Amendment, by leave, withdrawn.

The LORD CHANCELLOR (Lord Hailsham of Saint Marylebone)

My Lords, does the noble Lord move the other amendments?


My Lords, my remaining amendments will not be moved.

[Amendments Nos. 2 and 3 not moved.]

Schedule 1 [Minor and consequential amendments]:

The MINISTER of STATE, DEPARTMENT of EMPLOYMENT (The Earl of Gowrie) moved Amendment No. 4: Page 27, line 32, leave out ("(3D)") and insert ("(3E)").

The noble Earl said: My Lords, this change to paragraph 24 of Schedule 1 is entirely consequential upon an amendment your Lordships accepted at Report stage on 7th July. The House agreed then, as part of Clause 7, to insert a new subsection to Section 58 of the 1978 Act—subsection (3E). The paragraph of the schedule purports to cover all the new subsections to Section 58 introduced by the Bill, and so it should properly now refer to"58 (3) to (3E), 58A". This is what the amendment achieves. I beg to move.

On Question, amendment agreed to.

[Amendments Nos. 5 and 6 not moved.]

3.29 p.m.

The Earl of GOWRIE

My Lords, I beg to move that this Bill do now pass.

Moved, That the Bill do now pass. —(The Earl of Gowrie.)


My Lords, I am sure that on this Motion the House would want us to congratulate the noble Earl for having reached the end of the road on this Bill, which he has piloted through with his usual combination of urbanity and competence. We on our side of the House would only wish that such competence had been put to better use. To us, this remains a reactionary, an unrealistic and an irrelevant mixture of measures, and the noble Earl would not want us to join him in the restrained jubilation which he will no doubt show. The emotions running through our minds at this time—at least running through mine—really are three: a feeling of frustration, a feeling of despair, and a feeling of foreboding.

The frustration is easy enough to understand. If one has bowled 150 balls without taking a single wicket, one is entitled to feel frustration. If one has been met each time with what we on our side of the House have come to call "Gowrie's fork" then one is entitled to feel frustration. "Gowrie's fork", I should say, has two prongs. The first prong is labelled, "It's there already, so you don't need it; we know what we're doing". The second prong is labelled, "It's not there already; therefore it's not a good thing; therefore we don't intend to accept it". As I say, we have been met with "Gowrie's fork" on 150 or so separate occasions. The most elegant guise in which we met "Gowrie's fork" was in the reply of the noble and learned Lord the Lord Chancellor in the form of Ronnie Knox's parable of the new sin. It, too, had two forks if it is not new, it is not a new sin; and if it is new, then it is not a sin anyway. So we have been met with Gowrie's fork" throughout, and for that reason we feel a little frustrated.

→ **SET EXERCISE A**:
Repeat the passage of the House of Lords debate between "Amendment, by leave, withdrawn." and "not be moved.", inclusive.
The records that come next are unrelated to the House of Lords debate.

→ **DATA EXTRACT**:
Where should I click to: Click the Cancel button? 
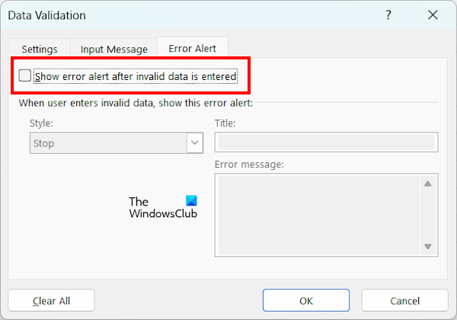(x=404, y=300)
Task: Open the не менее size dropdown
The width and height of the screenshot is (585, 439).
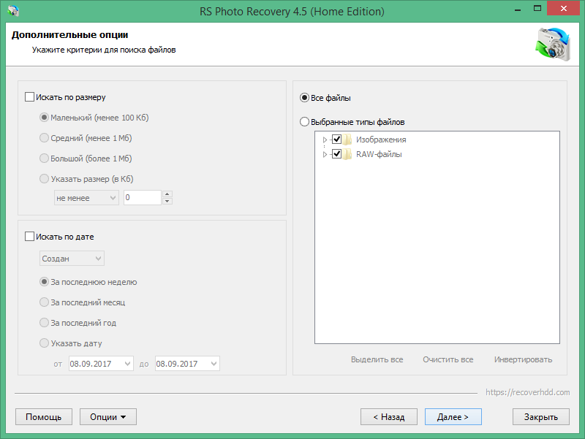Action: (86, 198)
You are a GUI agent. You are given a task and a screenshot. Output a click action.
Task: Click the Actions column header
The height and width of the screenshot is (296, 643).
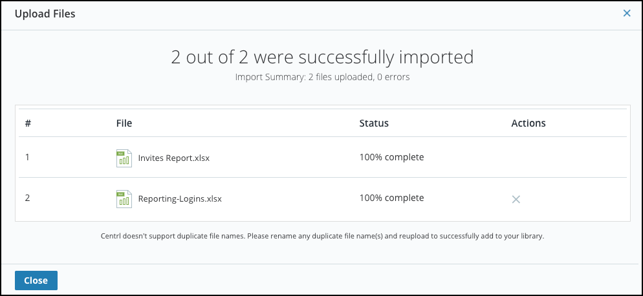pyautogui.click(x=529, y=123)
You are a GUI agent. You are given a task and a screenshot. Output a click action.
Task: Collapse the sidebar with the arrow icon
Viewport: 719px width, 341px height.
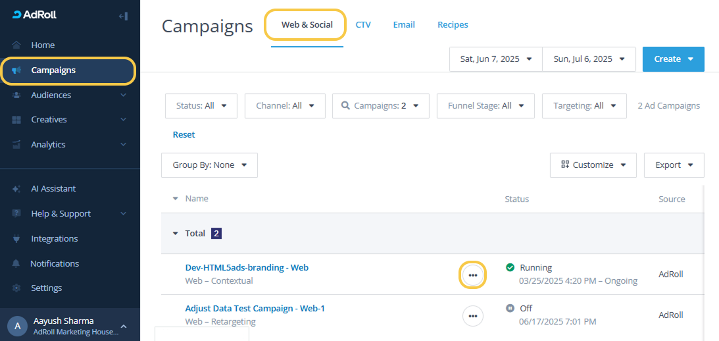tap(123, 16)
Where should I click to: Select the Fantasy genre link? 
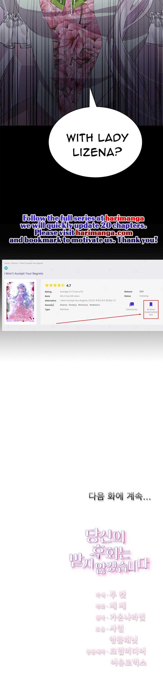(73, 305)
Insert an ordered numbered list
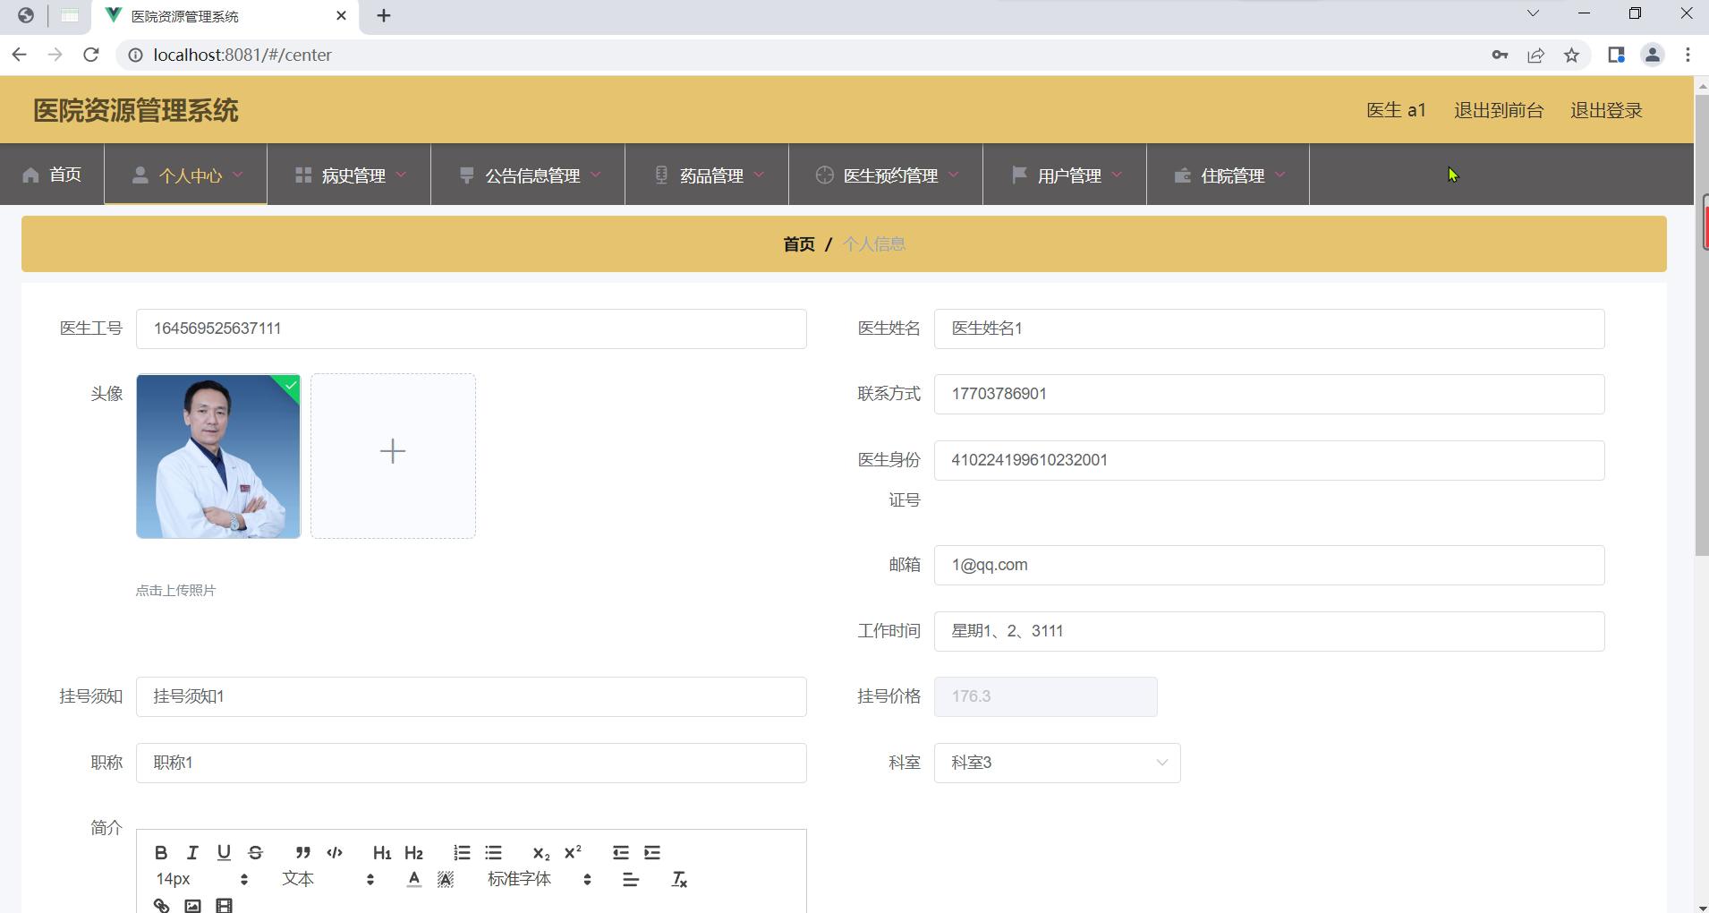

→ **SET EXERCISE B**:
Transcribe the records from their first line through the line holding "pyautogui.click(x=529, y=123)", inclusive, leaving out the pictures.

→ **EXPECTED OUTPUT A**:
Amendment, by leave, withdrawn.

The LORD CHANCELLOR (Lord Hailsham of Saint Marylebone)

My Lords, does the noble Lord move the other amendments?


My Lords, my remaining amendments will not be moved.

→ **EXPECTED OUTPUT B**:
Where should I click to: Click the Cancel button? 
(x=404, y=300)
Task: Open the не менее size dropdown
The width and height of the screenshot is (585, 439).
Action: (86, 198)
You are a GUI agent. You are given a task and a screenshot. Output a click action.
Task: Click the Actions column header
The height and width of the screenshot is (296, 643).
pyautogui.click(x=529, y=123)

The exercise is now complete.